(Editor’s Note: I got an IM from my friend Todd Inoue over at the SJ Metro the other week, asking me what “sad” hip-hop songs there were. As it turns out, Todd was working on a list for the Sad 13 Challenge and was trying to fill a gap he noticed insofar as no other writers were dealing with how hip-hop mourns in song. I can’t remember if any of my suggestions actually made this list, but regardless, it’s an interesting question and Todd’s finished piece below might make for a good conversation starter. Thought I’d sound-file it up and see what comes from it. –O.W.)
What is the hip-hop equivalent of ‘Cats in the Cradle’?
By Todd Inoue
In hardcore rap, machismo is a guiding force, where showing feelings can be interpreted as a weakness and admitting sadness or regret can be a fatal flaw for an opponent to exploit. Maybe that’s why many rappers strap on a screwface like body armor. “Nobody likes me and that’s OK,” rapped 50 Cent in an early mixtape appearance. After this quick admission of vulnerability, he proceeds to blast on haters, free from woe’s restrictive grasp.
For a genre known for emotional outbursts, sadness should be a welcome topic of exploration among MCs. As the body count began piling up, new feelings began to emerge: regret, vulnerability, confusion and “is there a better place for me?”.

◆ **REQUIRED ACTION**:
Pick up the piece on sadness in hip-hop where it stops, adding the next few paragraphs in the same voice.

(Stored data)
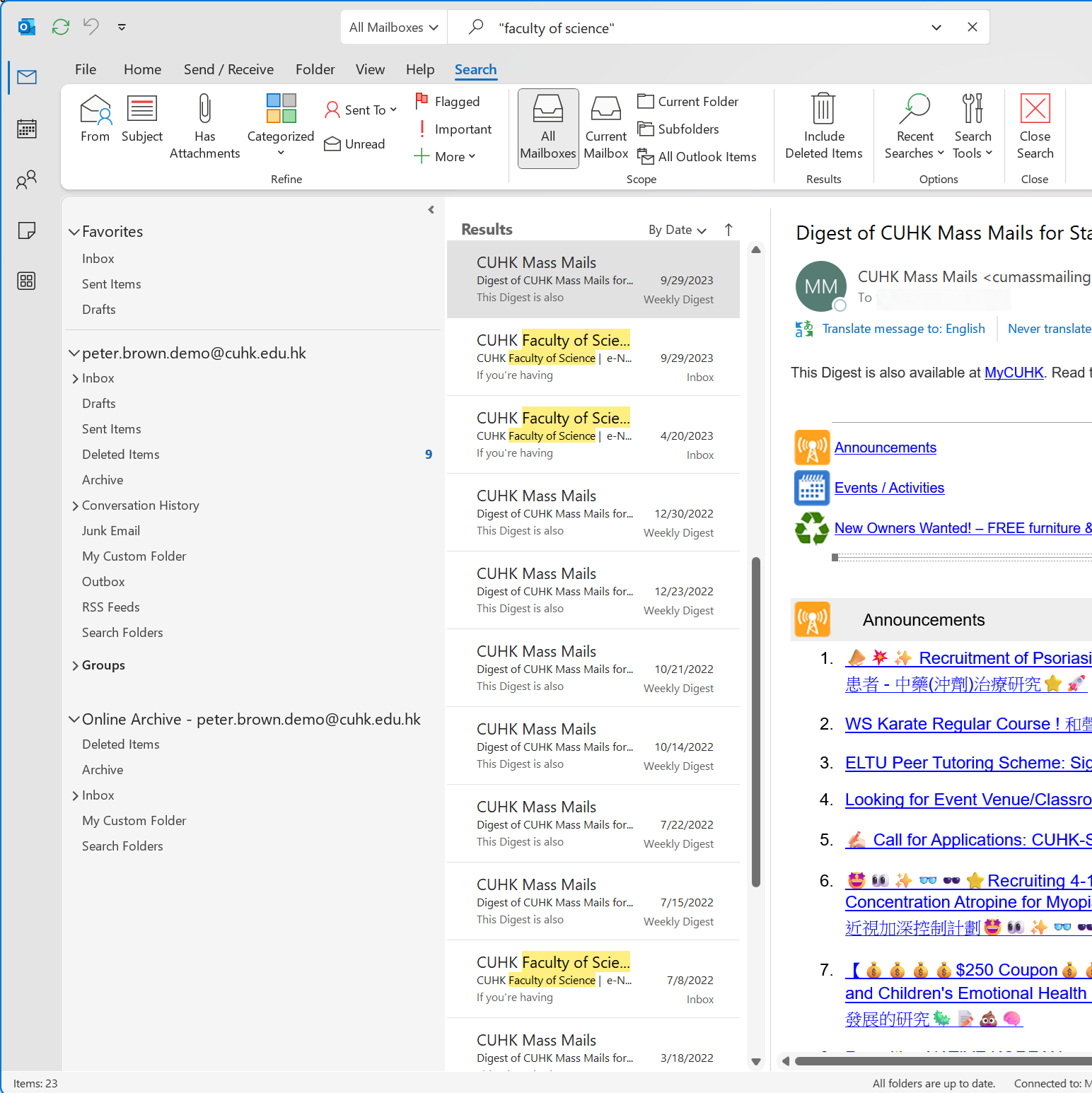
Task: Open the By Date sort dropdown
Action: 677,230

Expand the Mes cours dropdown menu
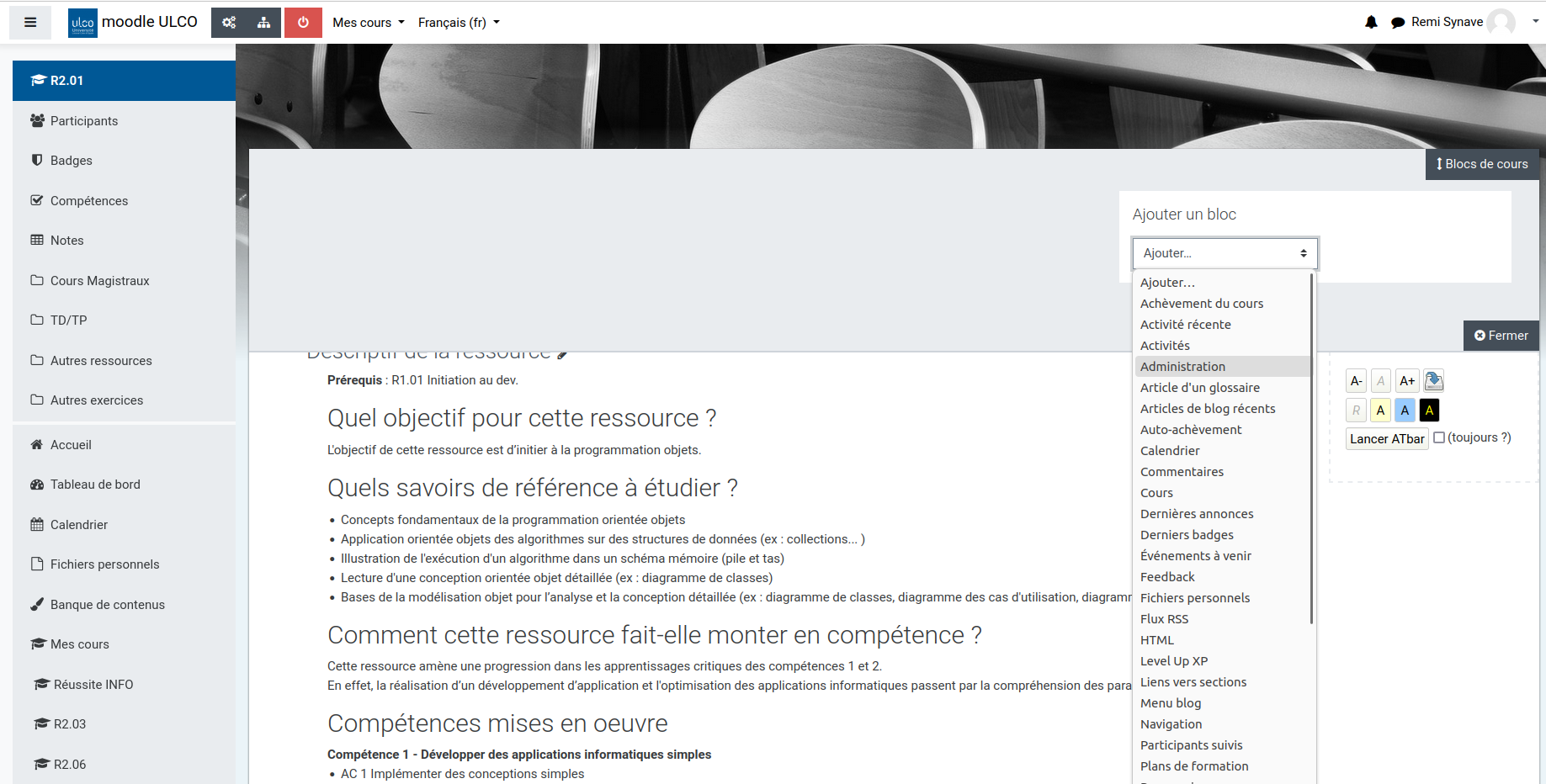[369, 23]
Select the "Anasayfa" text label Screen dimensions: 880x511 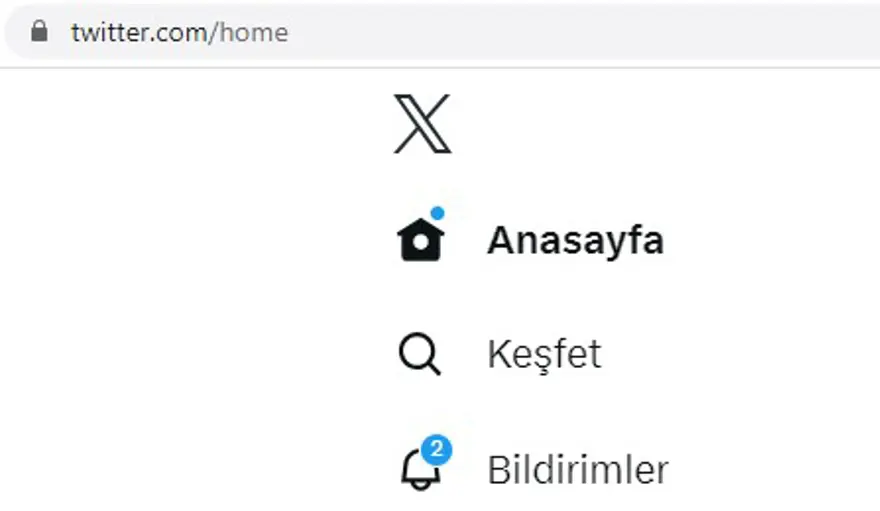(x=575, y=241)
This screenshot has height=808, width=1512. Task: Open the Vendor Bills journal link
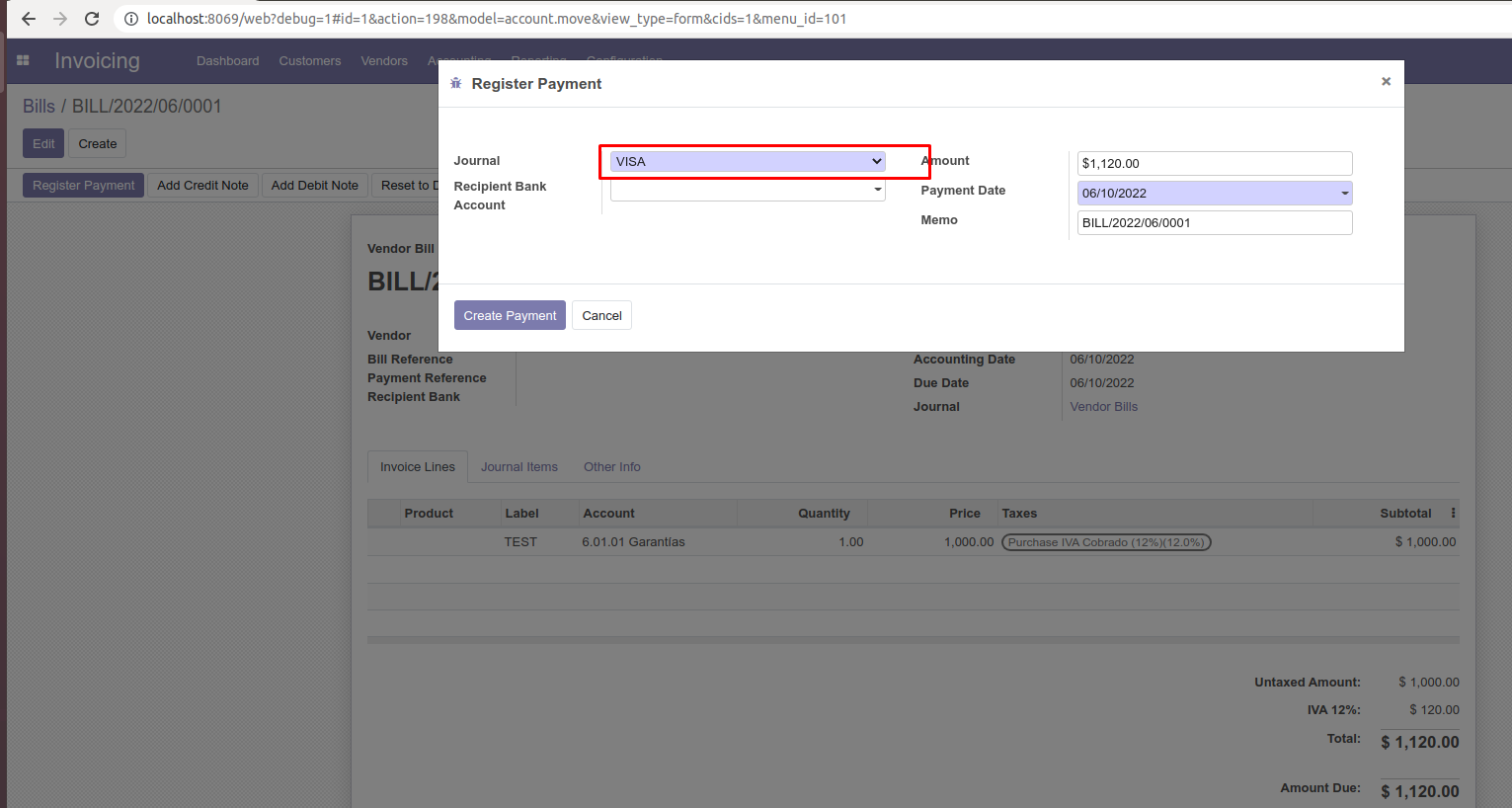coord(1103,406)
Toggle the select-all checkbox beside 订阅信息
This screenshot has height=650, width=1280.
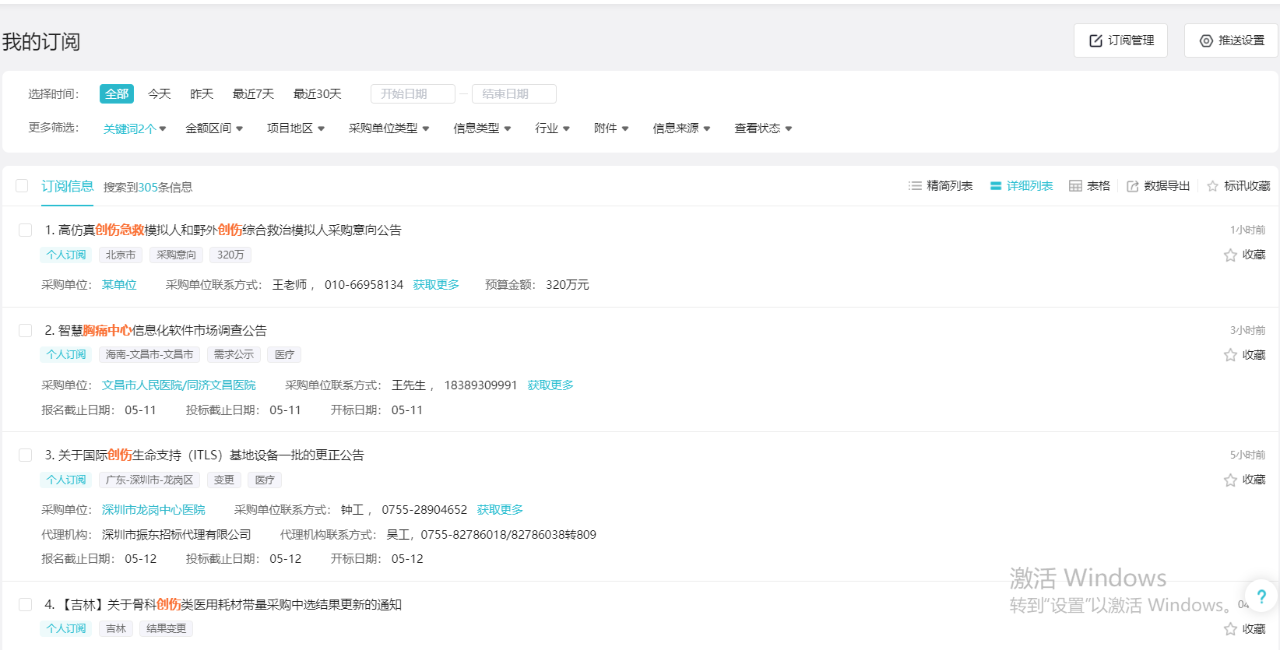coord(22,186)
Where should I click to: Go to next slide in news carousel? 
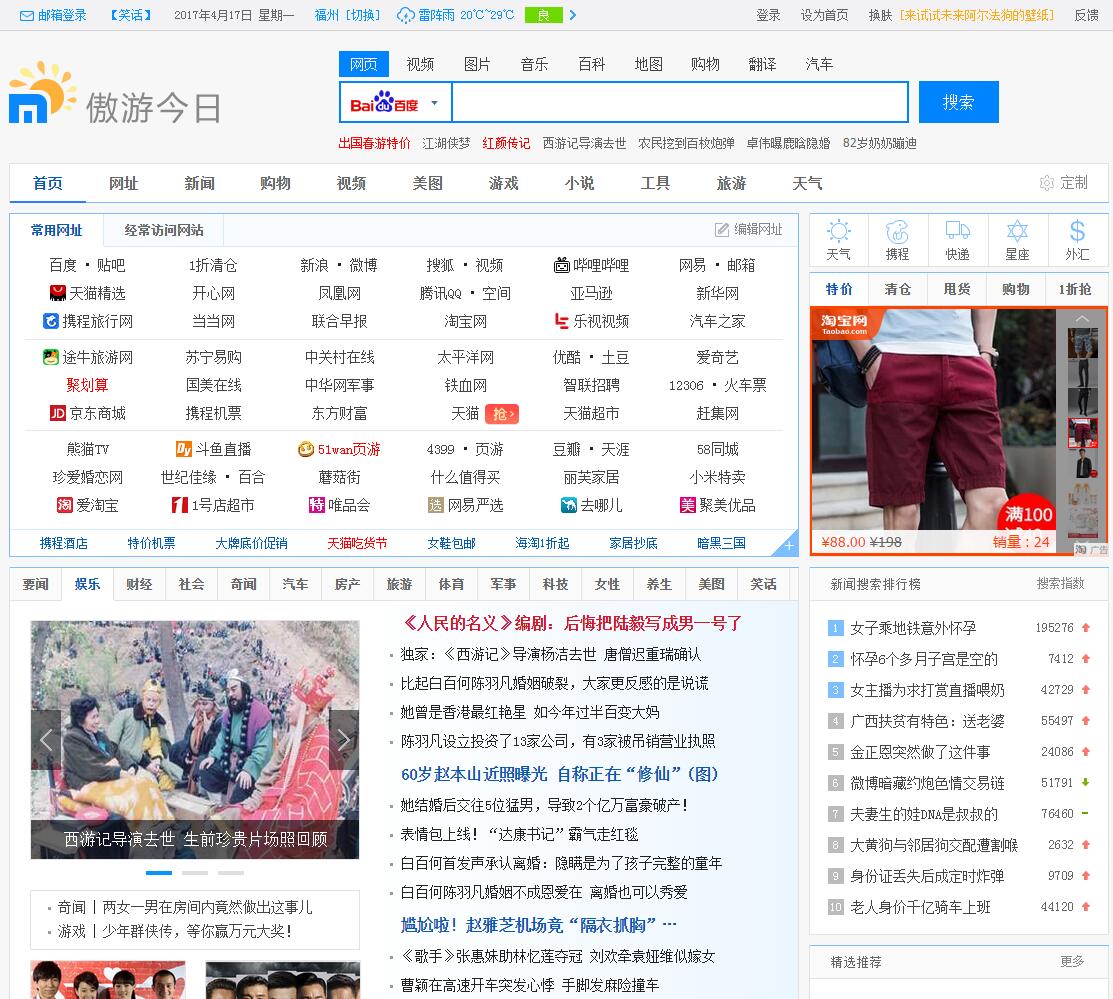[343, 740]
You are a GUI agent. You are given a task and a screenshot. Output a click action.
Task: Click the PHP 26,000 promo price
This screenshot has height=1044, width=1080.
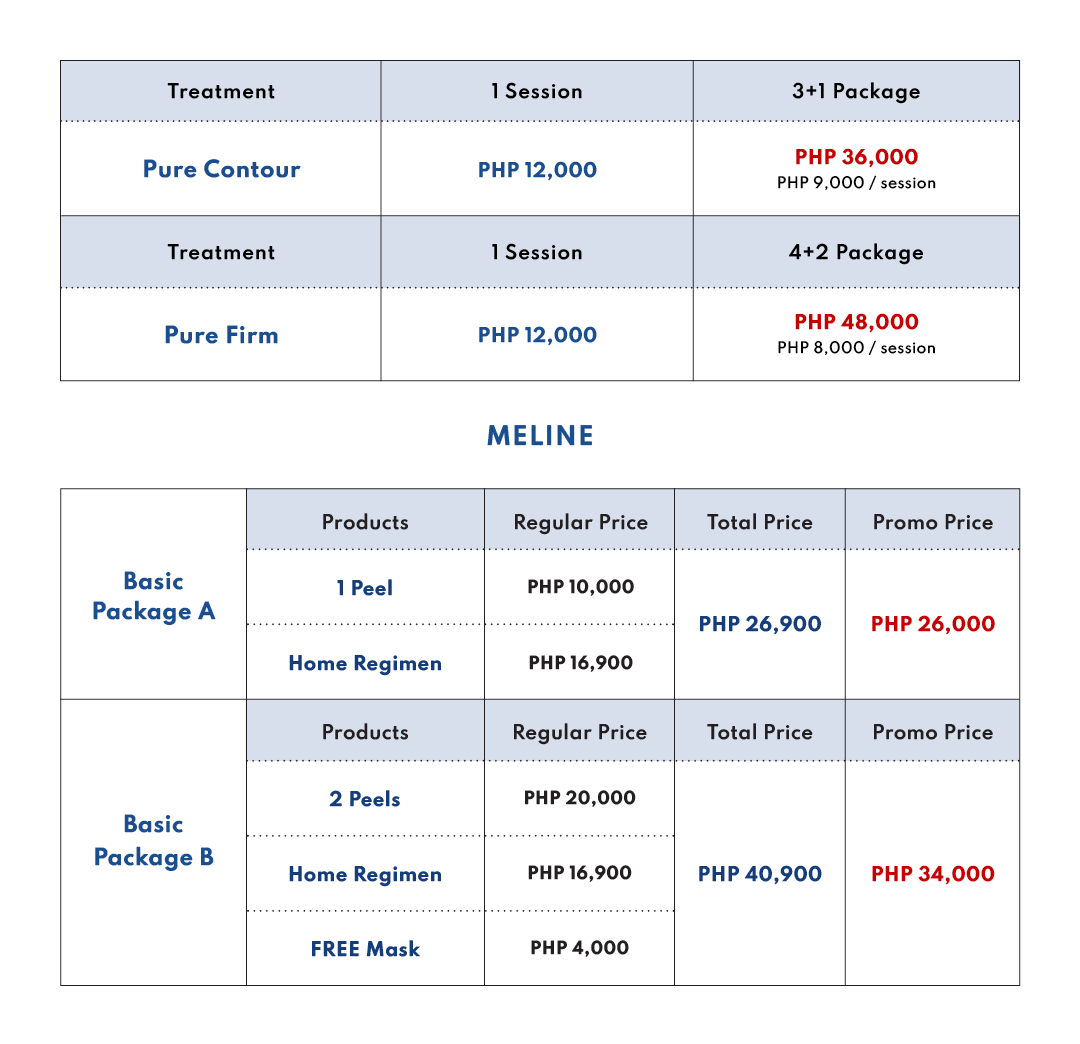pyautogui.click(x=932, y=624)
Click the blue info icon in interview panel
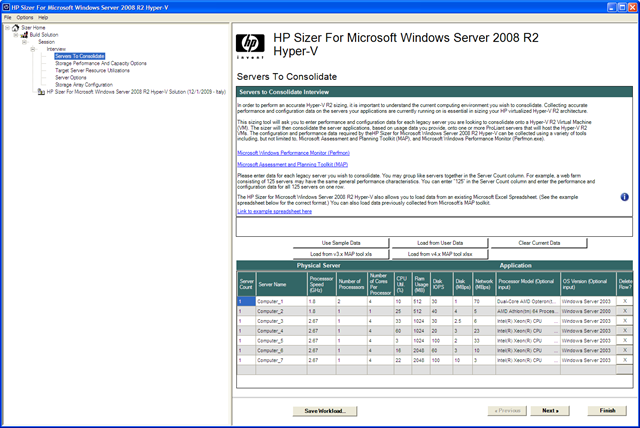This screenshot has height=428, width=640. [624, 198]
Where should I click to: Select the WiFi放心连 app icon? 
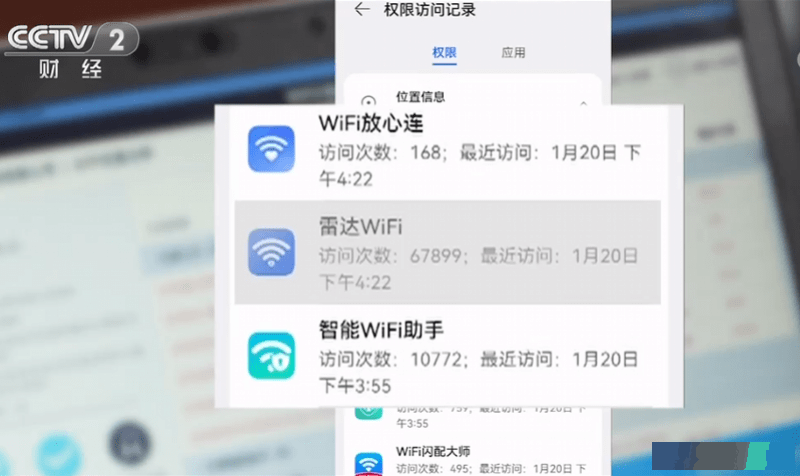pos(271,149)
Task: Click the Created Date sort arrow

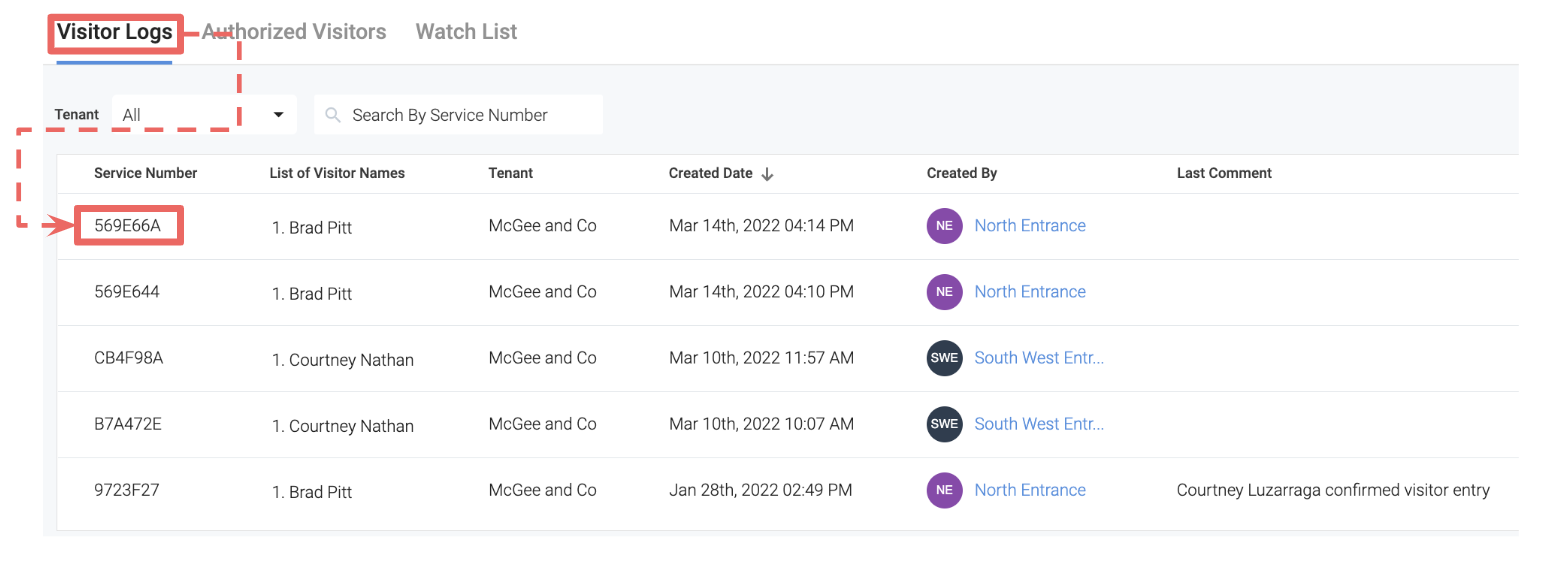Action: (767, 174)
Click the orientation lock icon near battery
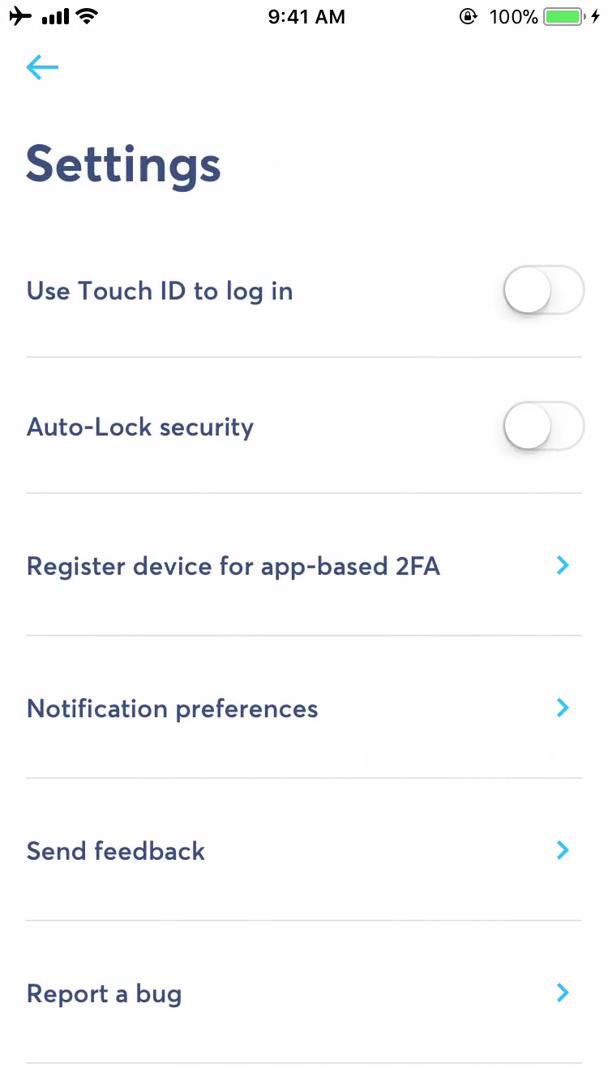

◆ **RESPONSE BELOW**:
Embracing the ideal of loss lead to some of genre’s strongest moments. Yet perusing Sad 13 Challenge lists, I saw that I was the only one to include hip-hoppers. I don’t know whether that hints at a generational divide or just the demographic makeup (and resulting tastes) of Bohemian readers. Truth is, there are plenty of rap songs out there that pack the emotional wallop of Elliot Smith or Hank Williams. Here’s a couple.
Common feat. Lauryn Hill: Retrospect For Life
From One Day It’ll All Make Sense (Relativity, 1997)
Common’s meditation on abortion is personal and poignant without coming across didactic. The embryo removed, Common wonders how much of his identity was sucked away during the procedure. “I’m sorry for taking your first breath, first step and first cry but I wasn’t prepared mentally or financially,” he raps in one line. And with Lauryn Hill singing an interpolation of Stevie Wonder’s “Never Dreamed You’d Leave in Summer” on the hook, this is a profoundly sad song that begs for a reconciliation that never comes. All that’s left is the afterimage of regret. “Next time, I’ll use self control instead of birth control because $315 ain’t worth your soul.”
Ghostface Killah w/Mary J. Blige: All That I Got Is You
From Ironman (Epic, 1996)
Abandonment, poverty, roaches in the cereal box, urine-stained mattresses, siblings with birth defects–it’s all there as Ghostface keens over his tough childhood. Similar in strata to “Retrospect,” “All That I Got Is You” is bare emotion with an R&B diva on the hook to drive the point home. The point being: shit ain’t sweet when you’re poor. Mary J. Blige serves as a hopeful ray of sunshine swirled in strings of hope.
Lauryn Hill: Ex-Factor
From The Miseducation of Lauryn Hill (Ruffhouse, 1998)
A mournful Hill dissects a relationship going nowhere. Her plaintive cries for an explanation passes through various stages of grief to arrive at the musty core of a love gone rotten.
Ice Cube: Dead Homiez
From Kill At Will EP (Priority, 1990)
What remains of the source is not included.